Cortical lesions, those tiny problem areas in the brain's outer layer, have long been suspected culprits in MS. But without a reliable way to see them, they were useless for diagnosis or monitoring. Dr. Michael G. Dwyer, the lead author, expressed the frustration perfectly, noting that a "lot of ongoing damage in MS wasn’t visible with traditional MRI." That is, until now.
The AI's Secret Sauce
The researchers built on earlier work from Dutch coauthors, combining various image processing methods, including a new one called MMCLE (multimodal cortical lesion enhancement). They then unleashed these methods on MRI scans from the ORATORIO clinical trial, which involved over 700 MS patients.
What they found was a hidden layer of damage. While standard scans showed the usual white matter lesions, the AI-guided processing revealed an average of 15 to 20 cortical lesions per patient. That's over 11,000 previously unseen lesions across the entire dataset. Let that satisfyingly large number sink in.
Dr. Dwyer explained that generative AI's power lies in its ability to spot the tiny differences between scans that indicate unhealthy tissue.

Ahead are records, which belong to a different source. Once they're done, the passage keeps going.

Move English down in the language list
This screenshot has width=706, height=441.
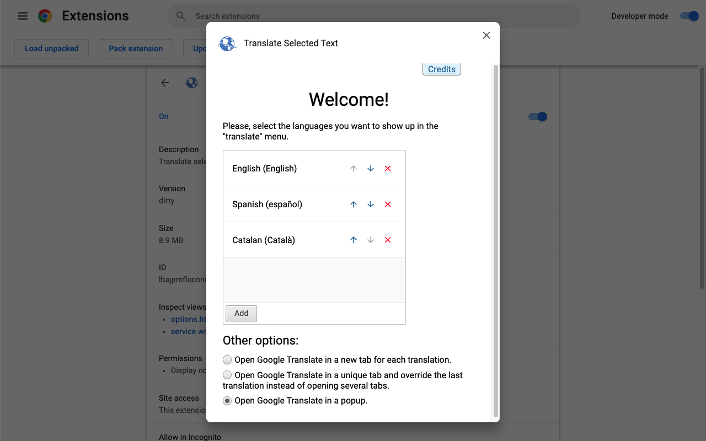click(371, 169)
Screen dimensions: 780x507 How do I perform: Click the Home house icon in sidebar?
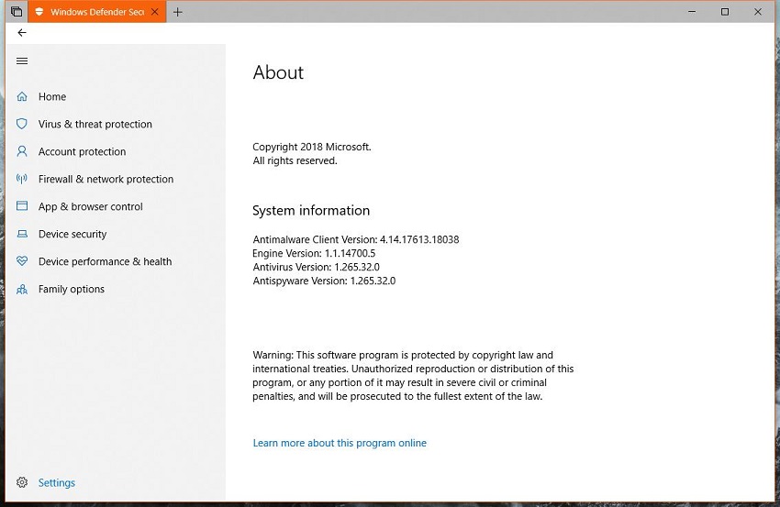point(22,96)
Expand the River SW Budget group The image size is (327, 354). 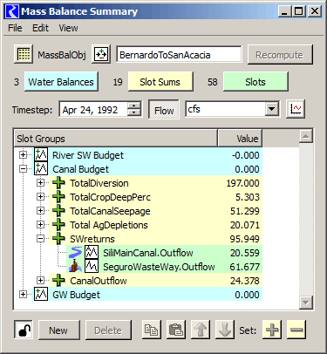(23, 155)
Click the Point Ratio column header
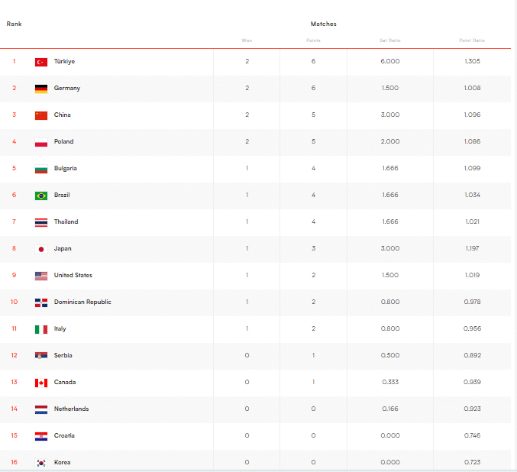This screenshot has height=472, width=517. (472, 40)
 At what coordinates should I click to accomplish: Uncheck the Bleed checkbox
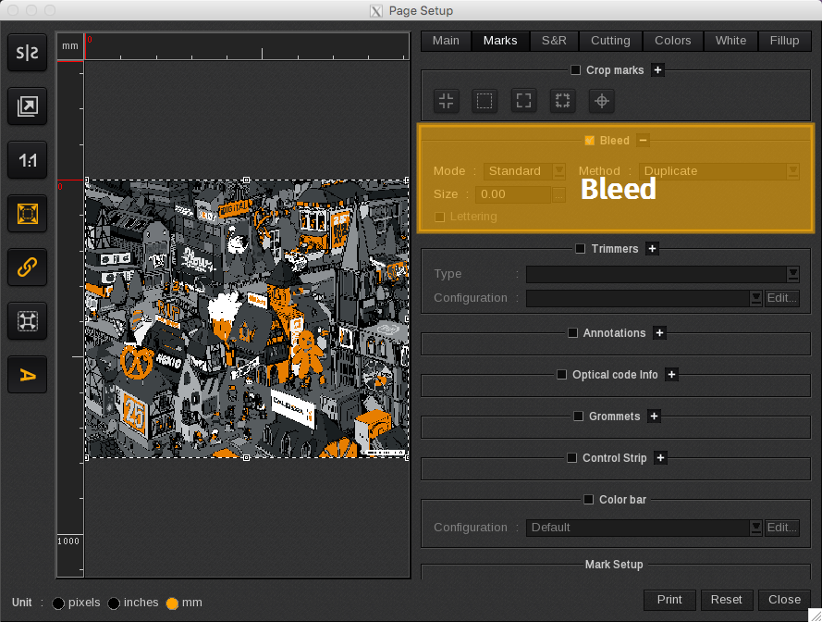590,141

It's like a digital detective noticing the faint smudge that reveals the whole story. This means doctors can now pull incredibly useful data from existing scans, giving them a much clearer battlefield map for MS.
This international effort, involving scientists and doctors from multiple universities and companies (including Genentech), is set to significantly impact how clinical trial data — past, present, and future — will be reviewed. Your brain scans just got a second, much more thorough, opinion.